• _Source document_:
* Start *

Rethinking household demand for food diversity
Abstract
Purpose
The purpose of this paper is to develop a group-based food diversity index, which represents diversity in household expenditures across food subgroups. The index is compared to a product code-based index and applied to reassess determinants of food diversity demand.
Design/methodology/approach
A group-based food diversity index is developed by adapting the US Healthy Food Diversity Index. Using Food Acquisition and Purchase Survey data on 4,341 US households, correlation coefficients, descriptive statistics and linear regressions are estimated to compare and reassess the determinants of group and product code-based food diversity demand.

* End *

• _Supplied material_:
* Start *

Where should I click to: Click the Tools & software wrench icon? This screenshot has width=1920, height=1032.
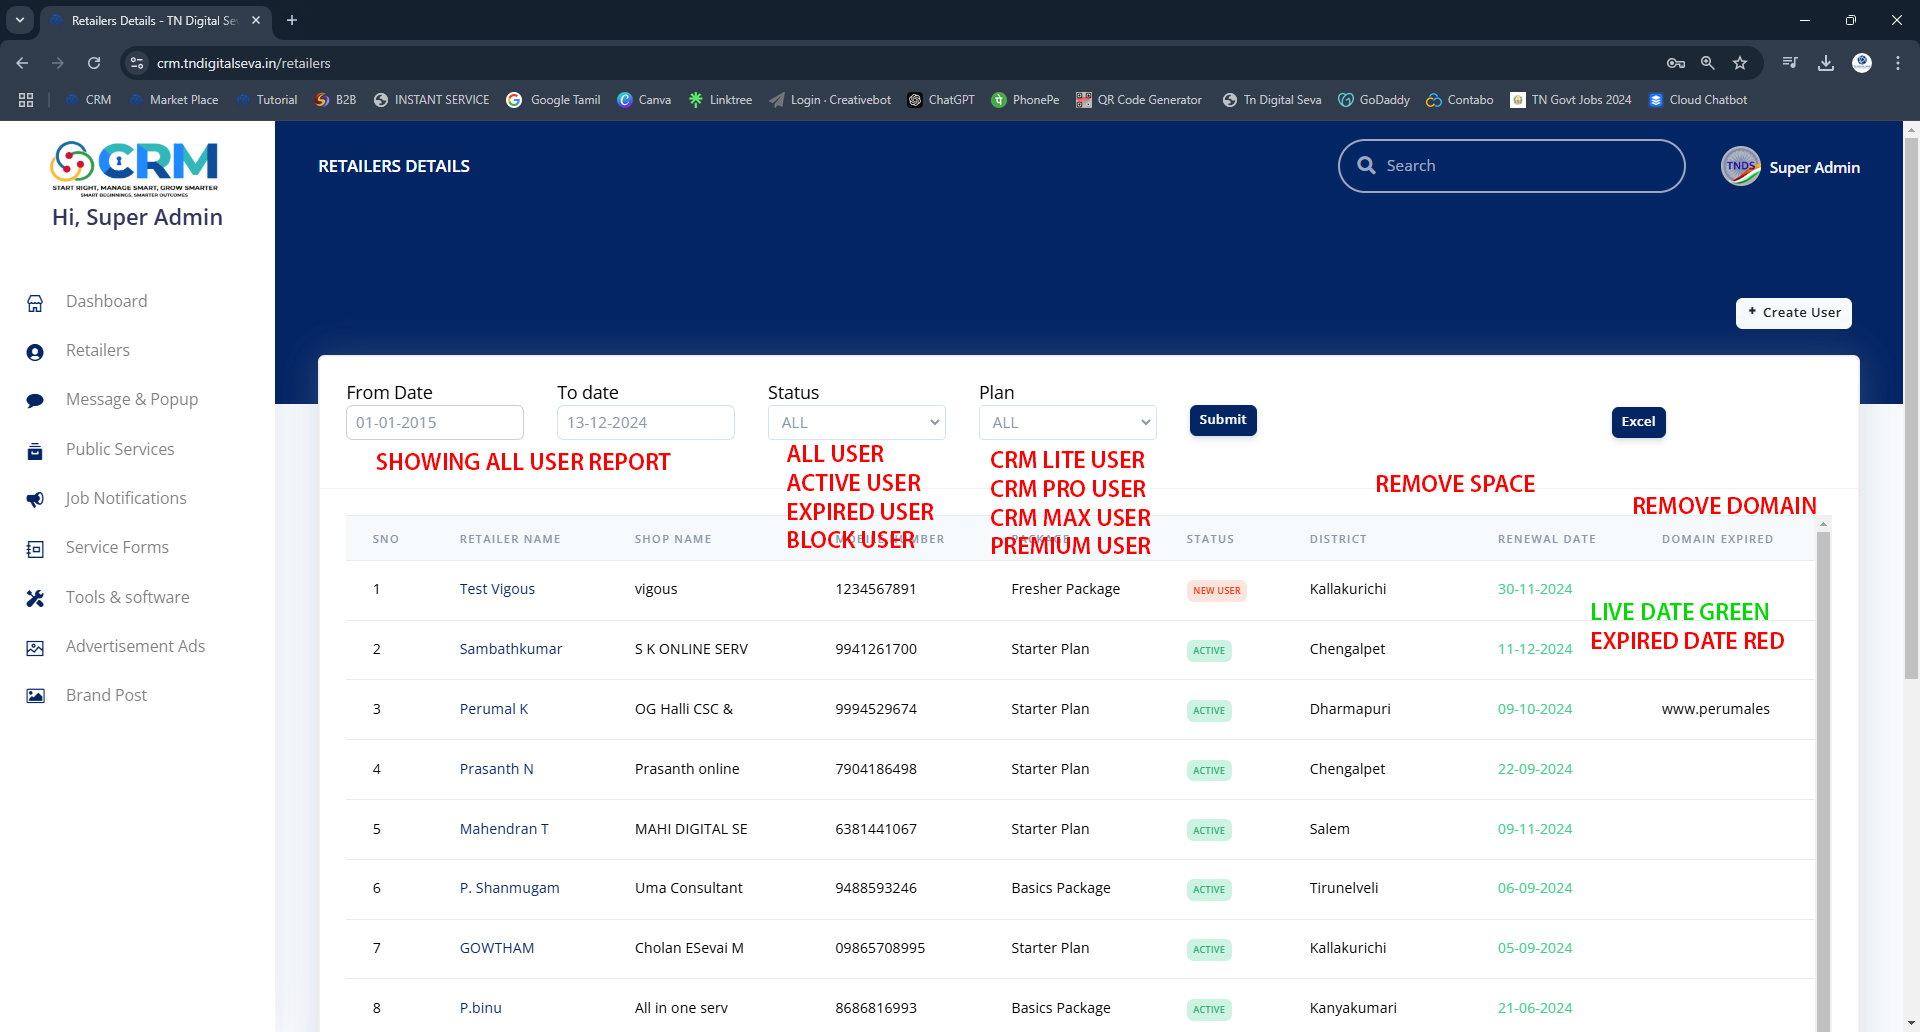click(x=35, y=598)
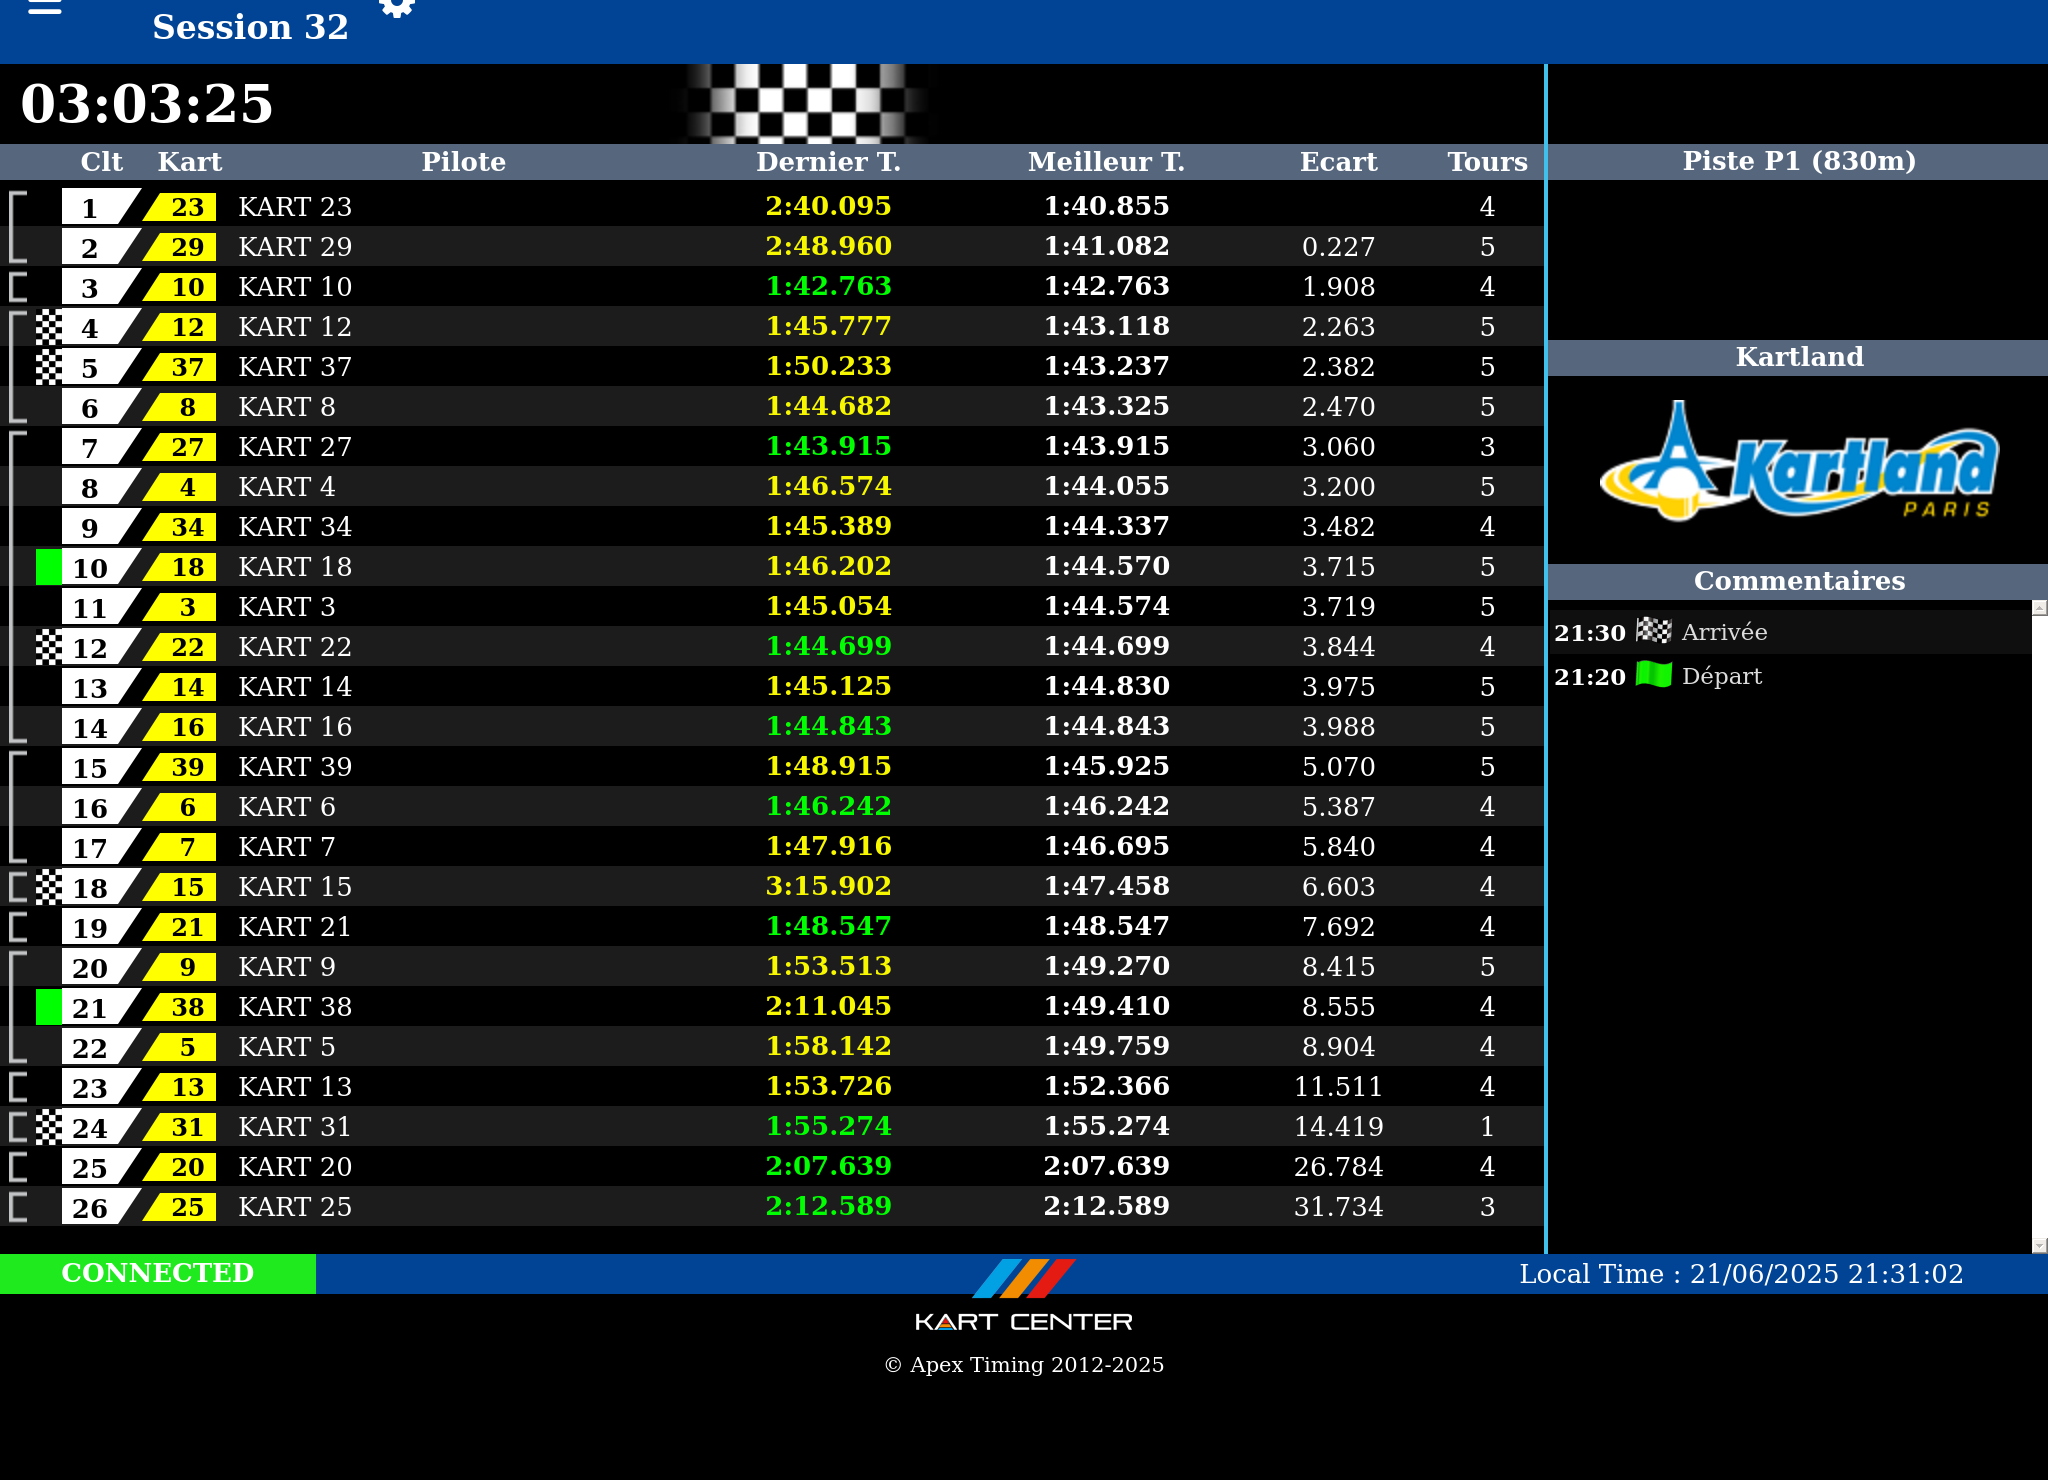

* End *

• _Work to be completed_: Rewrite the food diversity abstract, starting with "Rethinking household demand" and going on through "code-based food diversity demand.", substituting "regression models" for "linear regressions". The listing has no connection to the food diversity abstract.

• _Response for this exercise_:
Rethinking household demand for food diversity
Abstract
Purpose
The purpose of this paper is to develop a group-based food diversity index, which represents diversity in household expenditures across food subgroups. The index is compared to a product code-based index and applied to reassess determinants of food diversity demand.
Design/methodology/approach
A group-based food diversity index is developed by adapting the US Healthy Food Diversity Index. Using Food Acquisition and Purchase Survey data on 4,341 US households, correlation coefficients, descriptive statistics and regression models are estimated to compare and reassess the determinants of group and product code-based food diversity demand.